Consignes écrites:
1 > Répondez aux questions suivantes à partir du texte sur l'exposition, présenté plus bas :
(a) Combien de toiles l'exposition réunit-elle ?
(b) Quelle artiste est la première femme acceptée à l'Académie, et en quelle année ?
(c) Quel tableau de Pauline Auzou relève de la grande peinture d'histoire ?
2 > Poursuivez le texte sur l'exposition, présenté plus bas, en partant de sa dernière phrase.

Cette exposition, “c’est le maillon manquant dans notre histoire de l’art” s’enthousiasme sa commissaire Martine Lacas. Pour la première fois, 70 toiles sont réunies pour dévoiler le rôle joué par ces artistes femmes, renommées à leur époque, mais effacées ensuite de l’histoire de l’Art. Comment expliquer cet “oubli” ? Certes, les femmes étaient assignées à leur rôle d’épouse et mère, et pour des raisons de bienséance n’avaient accès ni aux ateliers ni à l’étude du nu, crucial pour prétendre au “grand genre”, la peinture d’histoire. Refusant de se résigner à leur absence, Martine Lacas a étudié tableaux, articles de presse, livrets des salons et commandes de particuliers ou d’Etat. Autant de témoignages qui attestent de l’excellence de leur art, notamment dans les genres dits mineurs comme la nature morte, les scènes de vie quotidienne et surtout le portrait qui leur assure une indépendance financière.
“Un combat contre l’oubli”
La plus connue de ces artistes, Élisabeth Vigée Le Brun, portraitiste de Marie-Antoinette, est la première femme acceptée à l’Académie dès 1783 non sans susciter de passionnées controverses sur l’inquiétante féminisation des Beaux Arts. Avec la Révolution, les profonds changements dans la société vont permettre à de nombreuses jeunes femmes d’accéder à des formations de qualité, jusqu’alors réservées aux filles d’artistes peintres. Bravant les interdits elles commencent à fréquenter des ateliers de renom, parfois mixtes, parfois exclusivement féminins. L’exposition montre d’ailleurs plusieurs tableaux illustrant la vie des ateliers, comme “L’atelier de Madame Vincent en 1800” de Marie-Gabrielle Capet (1808). La plus grande salle de l’exposition est le Salon, lieu où nombre d’artistes femmes exposent alors et accèdent à la notoriété. Certaines ont d’ailleurs osé la grande peinture d’histoire, comme Pauline Auzou, avec “Novès et Alix de Provence” (1816). Riche en portraits et autoportraits, l’exposition illustre aussi comment les femmes s’affirment en tant que créatrices, tel “L’auteur à ses occupations” (1793) où Marie-Nicole Vestier, fille et épouse de peintre, se présente palette à la main, près d’un berceau.

Matériel fourni:
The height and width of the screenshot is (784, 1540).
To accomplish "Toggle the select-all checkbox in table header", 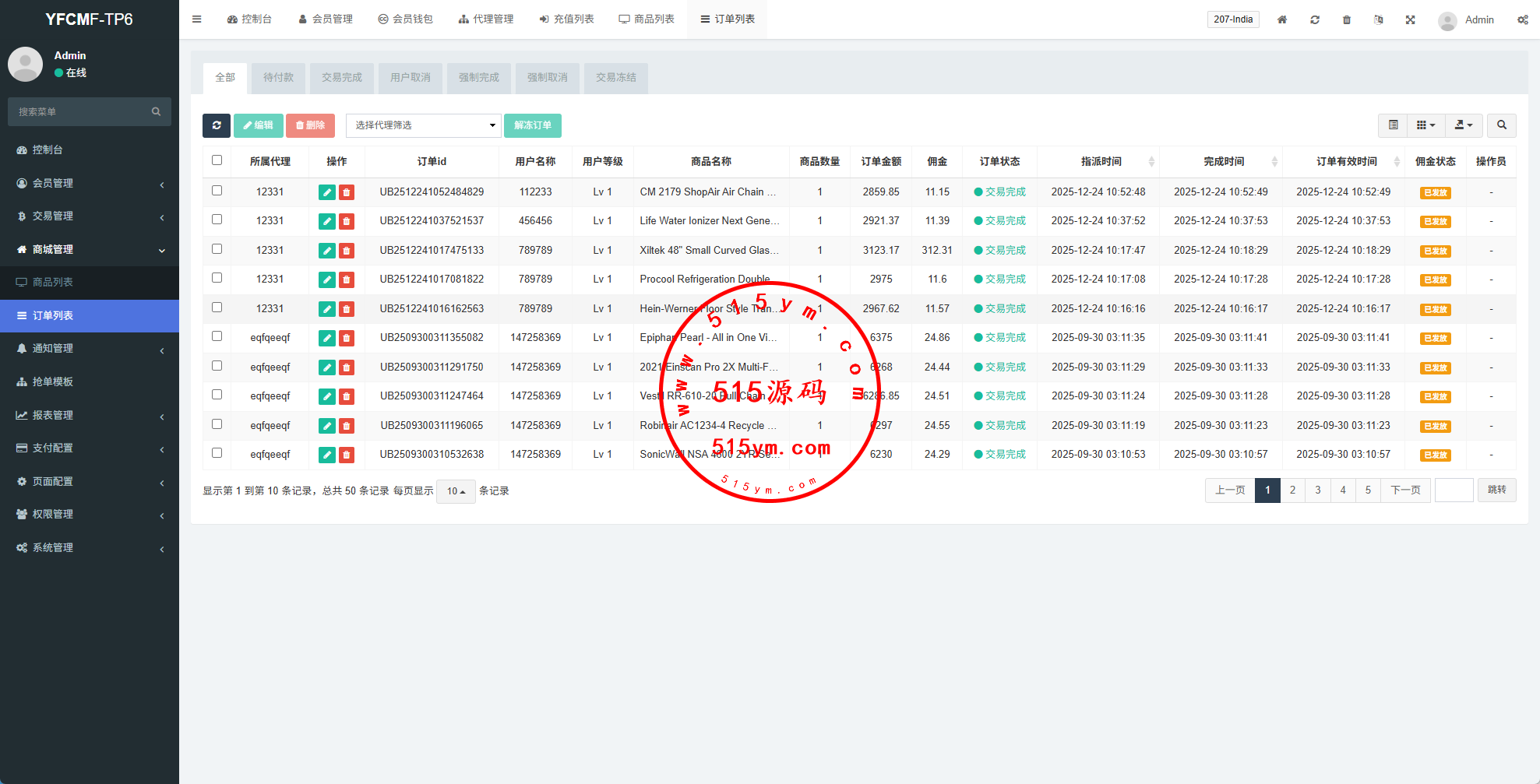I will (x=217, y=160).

Réponses par consigne:
1 >
(a) L'exposition réunit 70 toiles.
(b) Il s'agit d'Élisabeth Vigée Le Brun, acceptée en 1783.
(c) C'est « Novès et Alix de Provence » (1816).

2 >
« Peu de visiteurs masculins »
Jusqu’à la monarchie de Juillet qui les renverra à leurs fonctions domestiques, ces artistes peignent en virtuoses des femmes décorsetées, comme ce “Portrait de Marie-Antoinette en robe de mousseline dite “à la créole”” (1783) d’Elisabeth Vigée Le Brun, détournent des sujets masculins avec l’humour d’une Nisa Villers et son “Portrait de Madame Soustras” (1802) ou encore posent telle Isabelle Pinson et son “Attrapeur de mouche” (1808) un regard énigmatique sur leur époque. “Le propos de l’exposition était de ne pas enfermer leur création dans une catégorie qui s’appellerait “art féminin” et je pense qu’on aura achevé le combat quand on ne sera plus obligées de faire une exposition sur les peintres femmes… mais il y a du chemin encore”, conclut la commissaire d’exposition Martine Lacas. Difficile de lui donner tort en constatant l’absence de visiteurs masculins lors de notre passage.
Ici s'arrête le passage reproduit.